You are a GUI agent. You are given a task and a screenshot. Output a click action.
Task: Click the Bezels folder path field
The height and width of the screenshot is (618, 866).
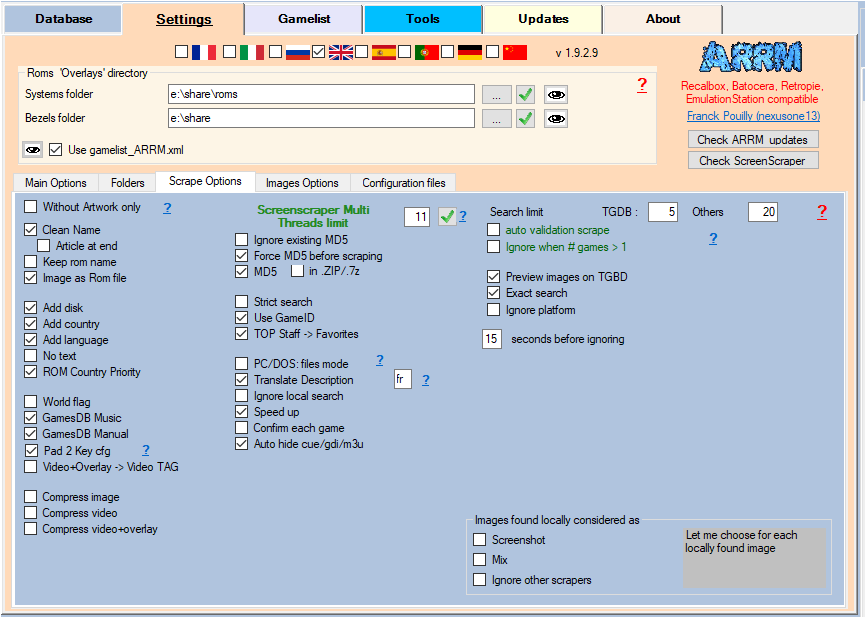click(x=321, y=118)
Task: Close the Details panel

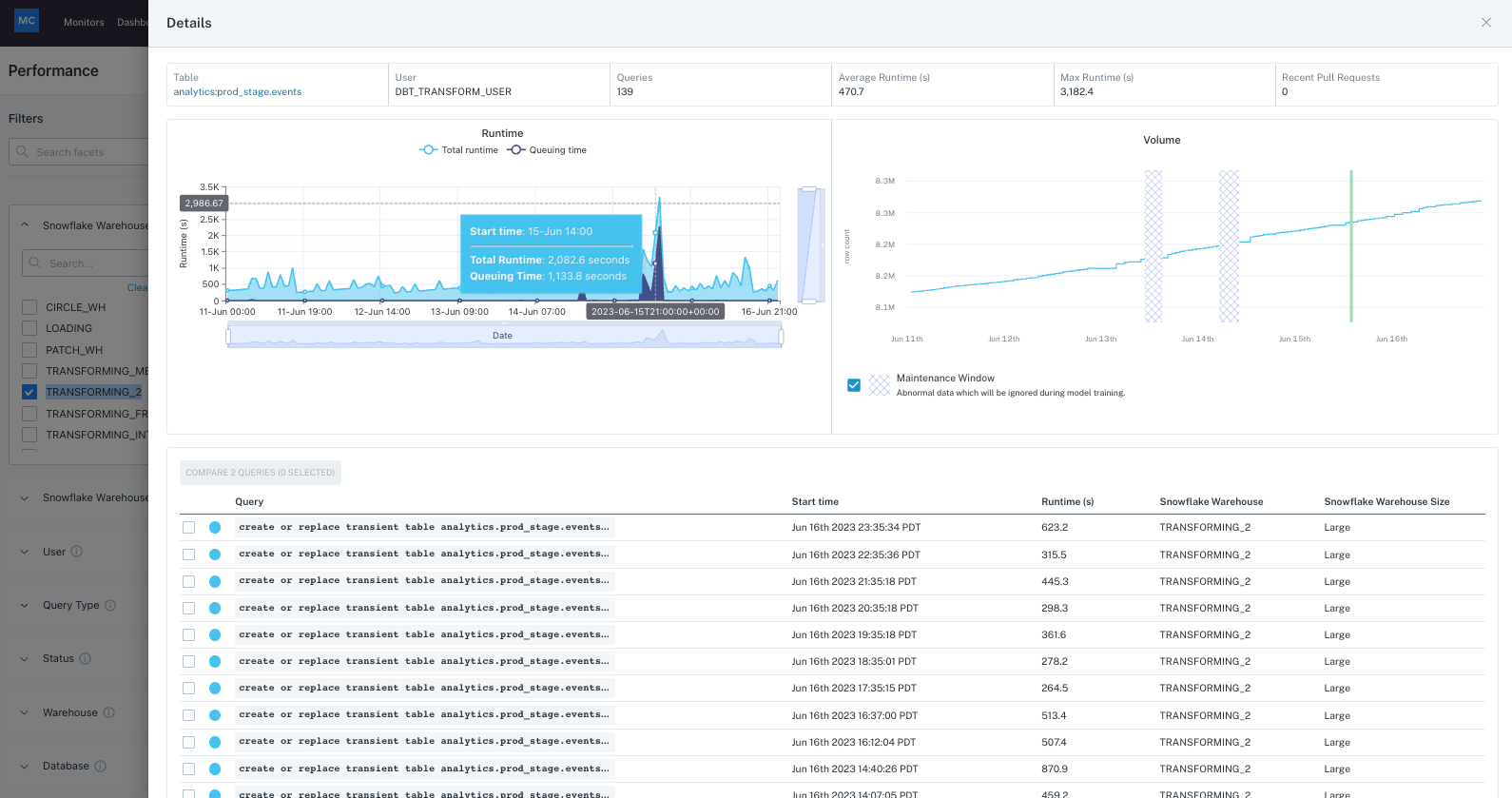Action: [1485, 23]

______

* _Task to carry out_:
Update the rows above by replacing every "screenshot" with "screen capture" and keeping everything else unchanged. Leave the pictures out of your answer.

* _In response_:
You are a GUI agent. You are given a task and a screen capture. Output a click action.
Task: Click the Bezels folder path field
The height and width of the screen capture is (618, 866).
click(x=321, y=118)
Task: Close the Details panel

Action: [1485, 23]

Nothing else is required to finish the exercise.